Deciding that he was spending too much time in front of the computer he prepared an early summer cruise on the ply and epoxy catamaran Mare C. A friend had designed and built the boat for speed but Christian cut two metres off the mast to achieve a more cruiser friendly sail area. He set off in the 5.5 metre catamaran with 11square metres of mainsail and six of jib. The whacking great mast added another 2.5 square metres and gave the boat a cruising speed of up to 15 knots. He sailed from Sète in France and planned to continue non-stop down the Mediterranean to Algiers. However, he met calms and contrary head winds. Having no auxiliary power he could do nothing but wait for the weather to become more favourable. He stopped at Ibiza and then, with insufficient time to make the African continent, decided to head back to France.

On the way back the weather again failed him and after four days at sea with only two hours sleep and with his knee playing up he decided to stop at Torredembarra to find some medication.

I was amazed by Christian’s ability at 62 to endure the discomforts of long hours on a small boat.
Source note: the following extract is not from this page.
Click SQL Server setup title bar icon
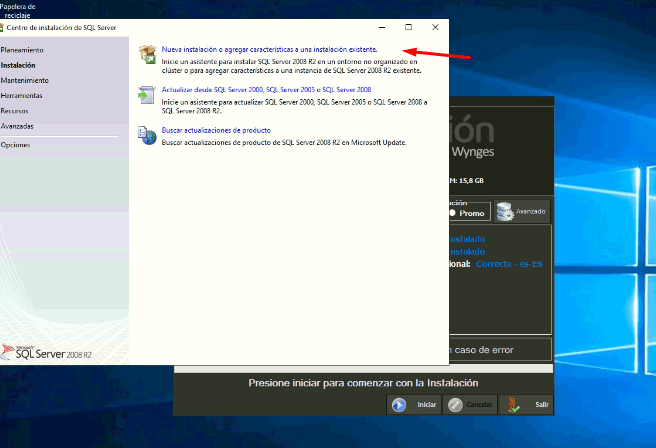Screen dimensions: 656x448 (x=6, y=27)
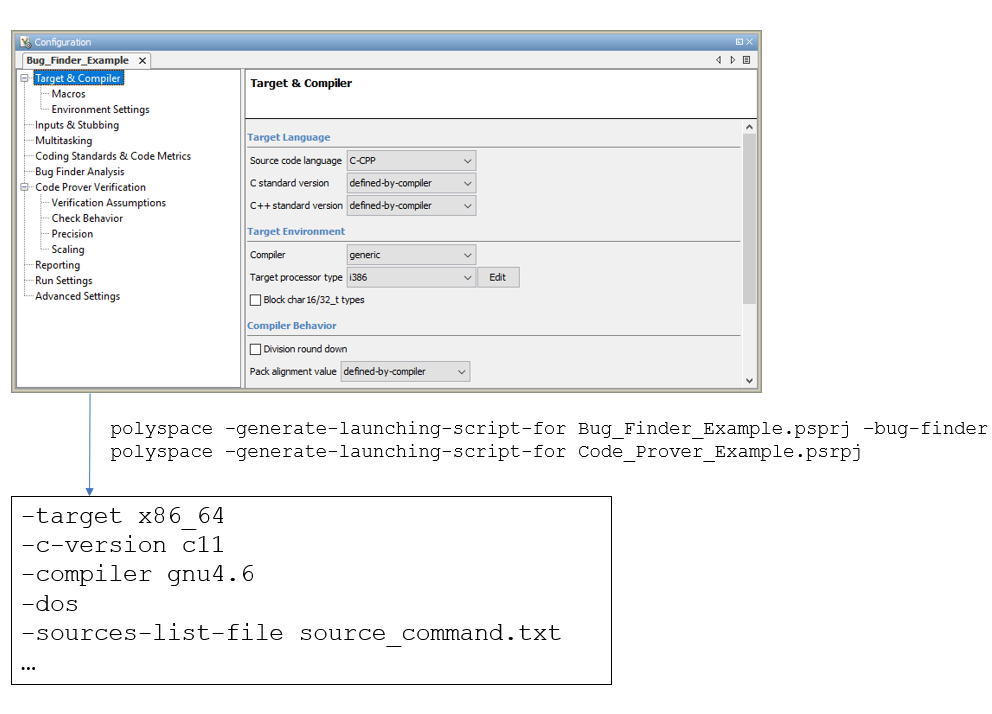Select Run Settings in the tree
The width and height of the screenshot is (992, 714).
64,280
He had no mattress or boat tent and generally just slept on the deck in his wet weather gear. He lived on a Spartan diet of dried fruit and nuts, tinned sardines and roll ups.

We looked over Onawind Blue together, it was interesting to compare the two boats, OB and Mare C were completely different concepts, however OB was about to embark on a similar cruise. Conceivably Mare C could have made the 140 mile passage from Ibiza in 14 to 15 hours at an average of 10 knots. OB could have done the same in 48 hours at her stately average of 3 knots. In the event, however, OB also took four days from Ibiza to Torredembarra including a rest day.

Christian liked OB and was impressed by the build quality (though of course I distracted him when his eyes wandered to the dodgy bits) and reckoned that she would be perfect for such a cruise. This thumbs up from an experienced sailor boosted my confidence enormously —I’d been having grave doubts. Meeting Christian was a turning point. He made it sound as if anyone could sail offshore in a small engineless boat incurring less risk that they would by driving up the motorway. The OB cruise was on again.

A few days later the wind came fair and he set off to sail non-stop to France. I watched him through binos from the beach. Mare C was doing about six knots on a light southerly, Christian was leaning on a wing rolling a cigarette. Suddenly I couldn’t wait to get going.